女将は笑顔で頷き、褒め言葉を述べた。「可愛い妹さんね。古谷始さんが私の店に人を連れてくるのは初めてですよ」
そう言いながら、古谷始の方を見て続けた。「初めて妹さんを連れてきてくれたので、今日空輸で入荷したばかりの和牛を一品サービスで出しますから、感想を聞かせてくださいね!」
古谷始も遠慮せず、「ありがとうございます、お姉さん」と直接答えた。
女将が去ると、古谷始は馬場絵里菜に声をかけた。「食べてみてどう?」
馬場絵里菜の視線は目の前の刺身の盛り合わせに注がれた。様々な新鮮な刺身が厚切りにされ、氷の上に美しく並べられており、見ただけでも新鮮で美味しそうだった。
タコの切り身を箸でつまみ、わさび醤油を軽くつけて口に運ぶと、次の瞬間、馬場絵里菜は思わず満足げに目を細めた。
とても美味しい!
馬場絵里菜の反応を見て、古谷始も満足げな優しい笑みを浮かべ、自分も雲丹を箸でつまんで、じっくりと味わい始めた。
二人は時々会話を交わしながら、日常的なことや気遣いの言葉を交わし、雰囲気は非常に和やかで調和がとれていた。
実は馬場絵里菜はずっと、なぜ古谷始が古谷おじさんの家に帰らないのか気になっていた。
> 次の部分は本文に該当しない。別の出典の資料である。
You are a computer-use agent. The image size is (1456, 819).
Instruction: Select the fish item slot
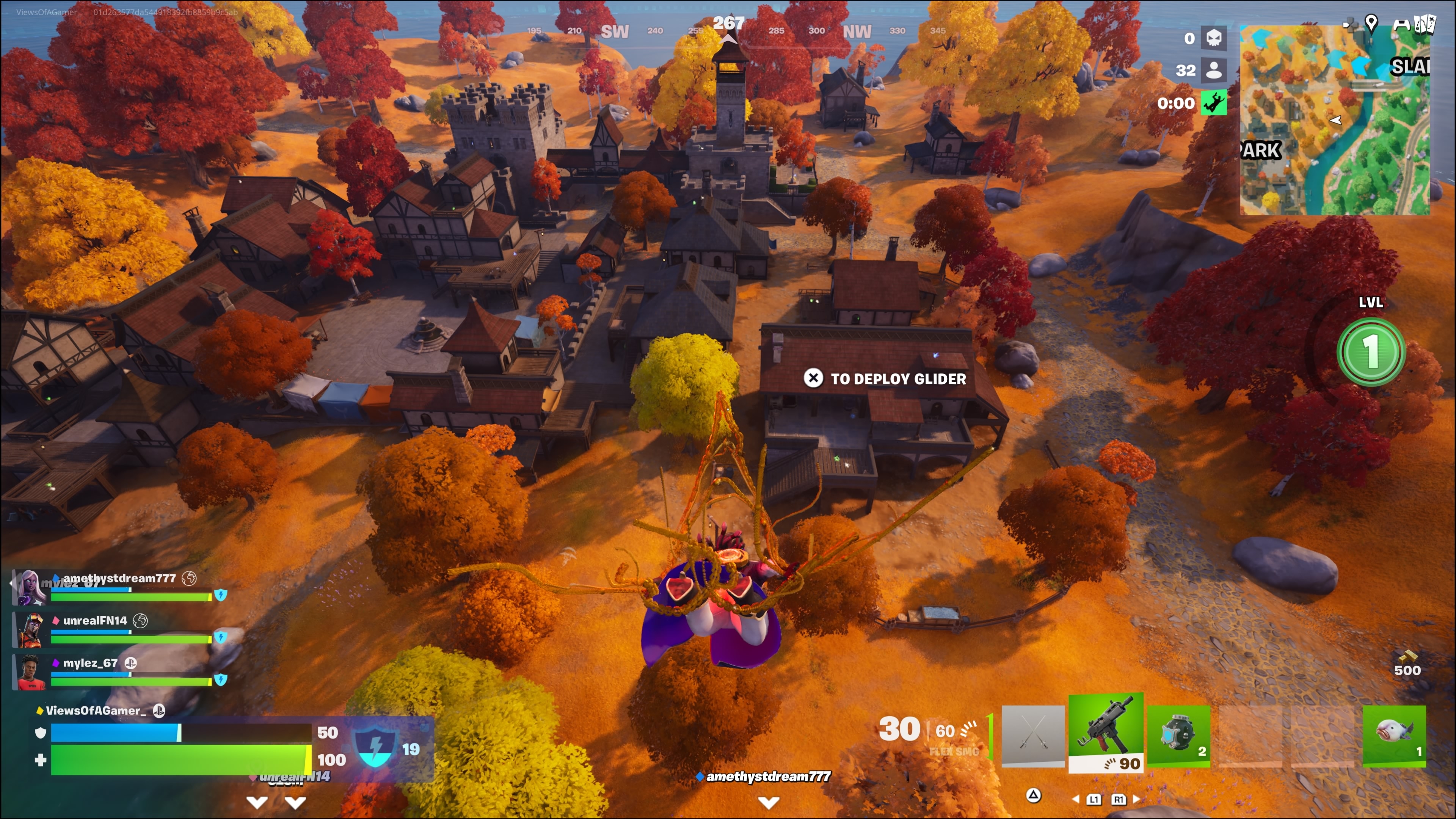[1394, 735]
これまでの何年もの間、前世と今世を合わせても、馬場絵里菜は古谷おじさんに息子がいることを知らなかったのだから。
しかし気になるとはいえ、馬場絵里菜は自分から尋ねることはしなかった。考えてみれば、その理由はあまり良いものではないだろうと分かっていたからだ。
「細田さんがいらっしゃいました。いつものお席をご用意してありますよ!」
その時、女将の声が程よい大きさで聞こえてきた。
掘りごたつ席には扉がないため、店内の様子が一目で見渡せた。馬場絵里菜は声を聞いて反射的に顔を上げたが、その瞬間固まってしまった。
入り口から入ってきたのは、彼女の伯父の細田仲男で、その腕には派手な化粧をした女性が寄り添っていた。
その女性が伊藤春でないことは明らかだった。馬場絵里菜はこの女性を覚えていた。以前、モデルルームで伯父に会った時に一緒にいた女性だ。